Exercise objective. Take the line that contains "The height and width of the screenshot is (436, 646)." as the first line and the final line of the records as the last; return exactly those lines and the lines between.

──────── Supplied entries

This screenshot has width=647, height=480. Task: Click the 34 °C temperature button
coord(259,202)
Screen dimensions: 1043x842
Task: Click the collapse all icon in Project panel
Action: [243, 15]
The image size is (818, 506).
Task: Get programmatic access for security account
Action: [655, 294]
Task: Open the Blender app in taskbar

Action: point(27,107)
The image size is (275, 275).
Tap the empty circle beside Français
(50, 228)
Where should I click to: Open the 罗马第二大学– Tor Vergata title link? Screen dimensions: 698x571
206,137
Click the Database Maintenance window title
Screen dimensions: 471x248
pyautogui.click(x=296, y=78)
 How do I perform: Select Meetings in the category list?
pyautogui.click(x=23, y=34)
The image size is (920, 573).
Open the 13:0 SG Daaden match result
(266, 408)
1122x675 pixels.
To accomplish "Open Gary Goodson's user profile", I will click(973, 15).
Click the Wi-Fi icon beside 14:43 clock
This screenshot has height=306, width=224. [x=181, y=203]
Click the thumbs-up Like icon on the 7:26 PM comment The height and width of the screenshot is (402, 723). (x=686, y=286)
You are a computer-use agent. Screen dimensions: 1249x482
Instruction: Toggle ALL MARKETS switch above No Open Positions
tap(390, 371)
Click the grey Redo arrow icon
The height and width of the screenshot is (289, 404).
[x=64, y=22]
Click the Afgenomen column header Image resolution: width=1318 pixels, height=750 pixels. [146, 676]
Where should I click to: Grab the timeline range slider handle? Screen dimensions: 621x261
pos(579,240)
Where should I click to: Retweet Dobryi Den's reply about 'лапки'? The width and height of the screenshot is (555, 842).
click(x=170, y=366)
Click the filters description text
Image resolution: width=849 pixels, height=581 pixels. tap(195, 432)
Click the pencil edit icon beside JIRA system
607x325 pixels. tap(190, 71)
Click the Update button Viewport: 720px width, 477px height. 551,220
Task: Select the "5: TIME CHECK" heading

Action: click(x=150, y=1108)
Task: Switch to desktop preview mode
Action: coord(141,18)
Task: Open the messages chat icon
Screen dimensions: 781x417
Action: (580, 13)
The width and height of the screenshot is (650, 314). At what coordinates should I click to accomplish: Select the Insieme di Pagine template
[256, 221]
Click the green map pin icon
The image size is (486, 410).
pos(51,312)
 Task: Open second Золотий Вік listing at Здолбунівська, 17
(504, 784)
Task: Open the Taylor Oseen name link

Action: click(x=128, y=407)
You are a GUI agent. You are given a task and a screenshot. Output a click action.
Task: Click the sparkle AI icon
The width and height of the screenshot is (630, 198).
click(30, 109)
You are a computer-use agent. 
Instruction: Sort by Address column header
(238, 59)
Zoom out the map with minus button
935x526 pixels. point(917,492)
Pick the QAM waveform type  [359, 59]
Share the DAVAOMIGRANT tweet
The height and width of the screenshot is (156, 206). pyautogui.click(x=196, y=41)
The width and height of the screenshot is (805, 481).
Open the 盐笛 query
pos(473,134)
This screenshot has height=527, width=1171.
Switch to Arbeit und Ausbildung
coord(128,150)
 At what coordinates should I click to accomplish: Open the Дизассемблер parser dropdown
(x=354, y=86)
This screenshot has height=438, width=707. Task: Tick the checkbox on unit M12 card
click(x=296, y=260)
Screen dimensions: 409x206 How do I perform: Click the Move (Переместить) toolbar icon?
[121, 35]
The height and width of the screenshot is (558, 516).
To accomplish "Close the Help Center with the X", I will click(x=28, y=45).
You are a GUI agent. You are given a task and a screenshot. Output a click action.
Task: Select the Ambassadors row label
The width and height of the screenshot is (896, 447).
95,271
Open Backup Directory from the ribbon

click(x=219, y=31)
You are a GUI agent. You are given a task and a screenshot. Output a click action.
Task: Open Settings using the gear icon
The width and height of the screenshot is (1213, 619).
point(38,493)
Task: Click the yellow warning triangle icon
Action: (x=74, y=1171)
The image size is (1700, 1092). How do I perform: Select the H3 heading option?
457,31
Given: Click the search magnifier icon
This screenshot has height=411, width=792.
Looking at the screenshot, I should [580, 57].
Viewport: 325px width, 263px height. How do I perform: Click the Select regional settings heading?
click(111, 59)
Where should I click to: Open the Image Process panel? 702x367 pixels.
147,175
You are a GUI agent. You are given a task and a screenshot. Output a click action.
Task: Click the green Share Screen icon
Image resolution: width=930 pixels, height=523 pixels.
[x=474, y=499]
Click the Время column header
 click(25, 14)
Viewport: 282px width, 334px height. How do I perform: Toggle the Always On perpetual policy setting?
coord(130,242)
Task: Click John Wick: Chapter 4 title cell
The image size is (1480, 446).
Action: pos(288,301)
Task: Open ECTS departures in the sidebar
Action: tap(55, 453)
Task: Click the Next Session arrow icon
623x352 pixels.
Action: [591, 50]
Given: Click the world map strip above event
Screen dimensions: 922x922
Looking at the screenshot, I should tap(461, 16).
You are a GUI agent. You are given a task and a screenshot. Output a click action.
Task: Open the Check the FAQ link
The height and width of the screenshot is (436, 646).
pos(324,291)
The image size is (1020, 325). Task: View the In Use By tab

────────────────

Reply.
The height and width of the screenshot is (436, 646).
pos(324,291)
The image size is (1020, 325). Task: View the In Use By tab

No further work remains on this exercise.